Außerdem sind Bikinis und Badeanzüge in der Regel aus Kunstfasern wie Nylon oder Polyester, die auf Basis von Erdöl gewonnen werden und nicht biologisch abbaubar sind. Viele der „nachhaltigen“ Bademodenlabels haben sich dagegen auf Recycling-Fasern spezialisiert, die aus weggeworfenen PET-Plaschen, alten Teppichen oder herrenlosen Fischernetzen gewonnen werden. Dieser Herstellungsprozess gibt Müll nicht nur ein zweites Leben, sondern spart auch Erdöl, Energie und CO2.

Nachhaltige Bademode: Labels aus Deutschland, Österreich & Dänemark

Vor allem in Australien, den USA und Hawaii scheinen nachhaltige Badelabels zur Norm geworden zu sein – hier findet man sie buchstäblich wie Sand am Meer. Da es uns aber nicht sonderlich nachhaltig erscheint, Bikini & Co. per Air Post zu bestellen, findest du hier nachhaltige Swimwear aus Deutschland, Österreich und Dänemark, die (abgesehen von einer Ausnahme) in Europa produziert wird.

Margaret and Hermione

Das neue Wiener Label Margaret and Hermione hat gerade erst seine erste nachhaltige Bademoden-Kollektion heraus gebracht.

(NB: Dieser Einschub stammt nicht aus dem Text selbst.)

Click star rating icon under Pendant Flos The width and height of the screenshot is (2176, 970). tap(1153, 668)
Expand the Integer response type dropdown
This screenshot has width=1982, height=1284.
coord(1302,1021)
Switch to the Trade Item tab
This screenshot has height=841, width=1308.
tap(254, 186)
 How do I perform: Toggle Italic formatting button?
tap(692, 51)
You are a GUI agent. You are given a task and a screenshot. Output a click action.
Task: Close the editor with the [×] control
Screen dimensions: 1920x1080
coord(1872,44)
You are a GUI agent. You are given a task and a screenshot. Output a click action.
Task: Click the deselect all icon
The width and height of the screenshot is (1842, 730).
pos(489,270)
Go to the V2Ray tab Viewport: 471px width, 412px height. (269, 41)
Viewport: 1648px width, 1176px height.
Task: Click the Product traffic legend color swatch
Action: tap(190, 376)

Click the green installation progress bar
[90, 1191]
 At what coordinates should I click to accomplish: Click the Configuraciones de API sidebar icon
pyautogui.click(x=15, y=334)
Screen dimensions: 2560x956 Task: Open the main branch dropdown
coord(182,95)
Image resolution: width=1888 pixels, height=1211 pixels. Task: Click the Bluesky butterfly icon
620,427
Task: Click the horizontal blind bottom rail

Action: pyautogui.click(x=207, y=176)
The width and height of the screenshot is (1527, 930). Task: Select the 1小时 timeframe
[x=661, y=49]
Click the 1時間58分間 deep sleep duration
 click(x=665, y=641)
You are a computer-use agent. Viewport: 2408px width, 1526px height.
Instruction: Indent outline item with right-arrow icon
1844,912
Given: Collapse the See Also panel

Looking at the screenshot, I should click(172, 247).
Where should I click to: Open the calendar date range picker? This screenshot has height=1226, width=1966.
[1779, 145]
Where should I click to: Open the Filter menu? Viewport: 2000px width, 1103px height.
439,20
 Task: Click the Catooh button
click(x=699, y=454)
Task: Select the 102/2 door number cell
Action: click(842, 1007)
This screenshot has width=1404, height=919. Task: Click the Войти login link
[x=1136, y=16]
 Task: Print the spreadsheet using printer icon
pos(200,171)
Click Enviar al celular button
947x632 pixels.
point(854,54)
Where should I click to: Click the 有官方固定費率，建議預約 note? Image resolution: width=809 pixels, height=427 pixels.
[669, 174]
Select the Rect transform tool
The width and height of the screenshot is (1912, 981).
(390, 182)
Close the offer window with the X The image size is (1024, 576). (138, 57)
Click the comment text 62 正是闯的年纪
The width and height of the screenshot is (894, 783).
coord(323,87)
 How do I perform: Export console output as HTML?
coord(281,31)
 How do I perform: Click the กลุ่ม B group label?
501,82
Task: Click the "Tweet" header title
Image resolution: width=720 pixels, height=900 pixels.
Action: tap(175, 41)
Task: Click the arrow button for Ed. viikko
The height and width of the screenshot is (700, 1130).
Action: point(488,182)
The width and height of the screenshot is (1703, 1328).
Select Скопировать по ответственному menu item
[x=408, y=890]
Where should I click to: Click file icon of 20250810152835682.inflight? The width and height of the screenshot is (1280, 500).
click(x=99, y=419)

Die Bikinis und Badeanzüge des jungen Designerduos werden aus weggeworfenen oder verlorenen Fischernetzen hergestellt, die herrenlos im Meer herumtreiben. Diese Netze werden gesammelt und zu Fasern verarbeitet. Muster und Drucke zeichnet dann eine der Designerinnen, die auch als Illustratorin arbeitet, persönlich. Produziert wird in einer kleinen Manufaktur in Kroatien, die auf Bademoden spezialisiert ist.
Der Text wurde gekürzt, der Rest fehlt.